6 Alert Assigner Editor

The Alert Assigner Editor allows the application Administrator to view and modify the rules used to assign ownership of alerts.

The Alert Assigner Editor allows you to perform the following tasks:

  • Select a focus and then create, modify, or delete a rule
  • Change the Default Owner
  • Define Role-Based Assignment Limits

Each alert generated within the application is assigned an initial owner before it is available for analysis. The application automatically determines an appropriate owner (a user or group of users) for each alert based on the initial assignment logic you configured or configured for your firm. Initial assignment logic is composed in a set of operations that evaluate various attributes of the alert or its focal entity. For example, scenario, score, focal entity, or related entities.

Yo ucan add, modify, or delete assignment rules. The following elements are combined to form a set of logic against which the alerts are evaluated:

  • Each assignment rule is defined as an attribute (either an attribute of an alert, or an attribute of the focal entity), an operator, and a value.
    The following table shows a sample of an alert assignment rule.

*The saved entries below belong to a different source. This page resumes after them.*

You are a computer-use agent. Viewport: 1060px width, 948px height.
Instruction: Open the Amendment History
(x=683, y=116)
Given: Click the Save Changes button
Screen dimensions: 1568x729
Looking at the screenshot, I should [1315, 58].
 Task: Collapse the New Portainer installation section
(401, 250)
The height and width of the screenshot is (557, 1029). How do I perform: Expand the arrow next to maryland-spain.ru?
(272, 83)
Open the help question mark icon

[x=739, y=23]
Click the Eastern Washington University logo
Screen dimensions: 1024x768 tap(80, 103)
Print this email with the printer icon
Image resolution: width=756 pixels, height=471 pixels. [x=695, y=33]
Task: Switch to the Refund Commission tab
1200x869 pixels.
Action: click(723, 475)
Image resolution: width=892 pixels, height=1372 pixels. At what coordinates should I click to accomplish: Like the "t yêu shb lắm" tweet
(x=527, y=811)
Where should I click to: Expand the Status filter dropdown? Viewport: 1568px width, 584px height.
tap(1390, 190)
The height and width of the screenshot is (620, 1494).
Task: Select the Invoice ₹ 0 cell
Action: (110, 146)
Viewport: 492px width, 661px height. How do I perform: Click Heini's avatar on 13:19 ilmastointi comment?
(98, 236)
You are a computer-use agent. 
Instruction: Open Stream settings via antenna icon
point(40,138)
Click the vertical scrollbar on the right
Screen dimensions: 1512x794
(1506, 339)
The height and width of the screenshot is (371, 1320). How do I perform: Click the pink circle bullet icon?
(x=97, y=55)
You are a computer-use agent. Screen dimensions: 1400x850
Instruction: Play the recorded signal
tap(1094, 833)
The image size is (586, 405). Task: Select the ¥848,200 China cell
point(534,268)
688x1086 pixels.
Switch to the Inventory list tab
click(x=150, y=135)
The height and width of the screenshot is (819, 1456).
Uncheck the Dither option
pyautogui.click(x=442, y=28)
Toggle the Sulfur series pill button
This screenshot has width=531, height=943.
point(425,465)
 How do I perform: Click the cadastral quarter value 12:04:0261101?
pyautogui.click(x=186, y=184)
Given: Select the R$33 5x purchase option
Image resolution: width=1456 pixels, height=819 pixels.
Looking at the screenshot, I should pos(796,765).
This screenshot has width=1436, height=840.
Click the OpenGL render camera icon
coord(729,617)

    Table 6-1 Sample of an Alert Assignment Rule

    Precedence Assignment Rule Type Assignment Rule
    1 Focus
    • Alerts with focus domain code conly are assigned to the Brokerage pool.
    • Alerts with focus domain code d, e, or deare assigned to the Banking pool.
    2 Focus and Scenario
    • Alerts with focus domain code d, e, or de and generated by scenario High Risk Transactions – High Risk Counter Party (AC) to the Wires pool.
    • Alerts with focus domain code d, e, or de and generated by scenario Single or Multiple Cash Transaction – Possible CTR (CU) to the Structuring pool.
    • Alerts with focus domain code d, e, or de and generated by scenario Networks of Accounts, Entities (AC) or Rapid Movement of Funds – All Activity (CU) to the General pool.
    3 Default All alerts that do not meet other rules are assigned to the AML Risk Management pool.
  • Each assignment rule consists of an operation set that identifies a grouping of rules of which it is a member.
  • Operations are logical expressions that can be used to evaluate alerts (for example, alert score > 50). A set of operations based on the same attribute (for example, score) are grouped into an operation set.
  • All operations within an operation set must be mutually exclusive and should collectively cover the entire spectrum of values for a given attribute.
  • Each operation specifies the next step that is applied to alerts that satisfy the operation. This next step is either an owner for the alert, or the next operation set, or branch, to further evaluate the alerts.
  • Each alert is evaluated against the operations within operation set one (1). Each alert then branches out based upon the next operation set specified for the operation within Operation Set one (1) that they satisfy. Each alert continues through a chain of operation sets until it satisfies an operation for which an owner has been specified. Alerts that do not reach an operation that they satisfy and for which an owner has been specified, will be assigned to the Default Owner.

Note:

  1. Manually posted alerts, generated by the alert correlation process, are not assigned to the default owner that is specified through the assignment editor. Refer to the Behavior Detection Administration Guide, for more information.
  2. The following attributes of the Admin Tools and Alert Owner Parameters fail to load automatically during installation and must be manually updated:
    • Attribute 1 Value
    • Attribute 4 Value
    • Attribute 5 Value
    • Attribute 8 Value

      To update the Attribute 1 Alert Owner parameter in the Manage Common Parameters page, select the Used for Design parameter category and the Alert Owner parameter name.

      To update the Attribute 4, Attribute 5, and Attribute 8 Admin Tools parameters in the Manage Common Parameters page, select the Used for Design parameter category and the Admin Tools parameter name

Accessing the Alert Assigner Editor

Navigate to the Alert Assigner Editor by selecting Alert Management Configuration in the Administration menu, then selecting the Alert Assigner Editor option.